- **To do**:
Pull out every line of the items that contains the string "website", and copy each one in full.

- **Excerpted records**:
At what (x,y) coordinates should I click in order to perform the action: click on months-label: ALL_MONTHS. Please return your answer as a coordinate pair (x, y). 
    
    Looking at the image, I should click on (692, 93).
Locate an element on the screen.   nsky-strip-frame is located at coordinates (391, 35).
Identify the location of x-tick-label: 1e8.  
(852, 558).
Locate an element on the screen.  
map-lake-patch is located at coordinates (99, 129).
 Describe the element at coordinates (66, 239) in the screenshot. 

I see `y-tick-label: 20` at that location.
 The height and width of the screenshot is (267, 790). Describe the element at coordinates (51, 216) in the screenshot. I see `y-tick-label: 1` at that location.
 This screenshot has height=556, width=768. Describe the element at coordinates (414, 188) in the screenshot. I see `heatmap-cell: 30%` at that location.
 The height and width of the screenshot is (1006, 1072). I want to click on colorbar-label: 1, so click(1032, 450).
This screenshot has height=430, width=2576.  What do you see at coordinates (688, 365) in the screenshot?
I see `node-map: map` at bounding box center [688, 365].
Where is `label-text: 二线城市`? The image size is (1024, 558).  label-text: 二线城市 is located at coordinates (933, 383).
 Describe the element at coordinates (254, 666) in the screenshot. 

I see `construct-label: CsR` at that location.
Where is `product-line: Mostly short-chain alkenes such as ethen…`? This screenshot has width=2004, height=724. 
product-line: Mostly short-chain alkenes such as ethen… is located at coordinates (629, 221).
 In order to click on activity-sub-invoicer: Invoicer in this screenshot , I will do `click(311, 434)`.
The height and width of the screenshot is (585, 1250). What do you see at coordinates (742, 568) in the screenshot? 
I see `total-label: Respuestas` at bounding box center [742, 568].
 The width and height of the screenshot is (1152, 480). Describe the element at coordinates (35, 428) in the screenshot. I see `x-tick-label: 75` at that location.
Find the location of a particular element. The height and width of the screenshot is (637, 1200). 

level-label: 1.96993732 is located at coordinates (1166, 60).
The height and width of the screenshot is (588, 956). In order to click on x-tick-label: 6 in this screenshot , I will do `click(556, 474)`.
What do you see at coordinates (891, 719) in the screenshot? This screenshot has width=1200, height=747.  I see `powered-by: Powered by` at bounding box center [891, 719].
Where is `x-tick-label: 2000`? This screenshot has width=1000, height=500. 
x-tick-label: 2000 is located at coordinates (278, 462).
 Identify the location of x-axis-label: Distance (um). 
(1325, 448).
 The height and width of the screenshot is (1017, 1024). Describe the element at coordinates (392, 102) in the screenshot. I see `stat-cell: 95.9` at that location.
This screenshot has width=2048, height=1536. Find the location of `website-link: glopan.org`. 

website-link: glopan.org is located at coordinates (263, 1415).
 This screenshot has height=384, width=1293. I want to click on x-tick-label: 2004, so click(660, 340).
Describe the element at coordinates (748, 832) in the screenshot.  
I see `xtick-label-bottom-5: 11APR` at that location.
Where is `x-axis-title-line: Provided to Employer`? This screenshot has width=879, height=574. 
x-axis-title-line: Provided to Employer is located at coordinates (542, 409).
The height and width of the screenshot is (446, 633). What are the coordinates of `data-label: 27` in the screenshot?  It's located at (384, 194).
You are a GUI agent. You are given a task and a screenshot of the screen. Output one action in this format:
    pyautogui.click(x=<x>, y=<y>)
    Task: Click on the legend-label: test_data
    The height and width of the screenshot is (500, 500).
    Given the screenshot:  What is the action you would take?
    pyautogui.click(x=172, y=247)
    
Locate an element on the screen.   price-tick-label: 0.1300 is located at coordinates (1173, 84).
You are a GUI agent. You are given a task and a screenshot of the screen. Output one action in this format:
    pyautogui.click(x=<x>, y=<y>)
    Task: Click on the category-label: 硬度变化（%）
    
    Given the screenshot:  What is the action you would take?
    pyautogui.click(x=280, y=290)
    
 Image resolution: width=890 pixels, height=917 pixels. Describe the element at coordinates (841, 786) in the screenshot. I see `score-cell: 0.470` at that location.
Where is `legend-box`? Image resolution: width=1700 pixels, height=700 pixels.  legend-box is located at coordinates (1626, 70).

- **Solved exercise**:
This screenshot has width=2048, height=1536. Find the location of `website-link: glopan.org`. 
website-link: glopan.org is located at coordinates (263, 1415).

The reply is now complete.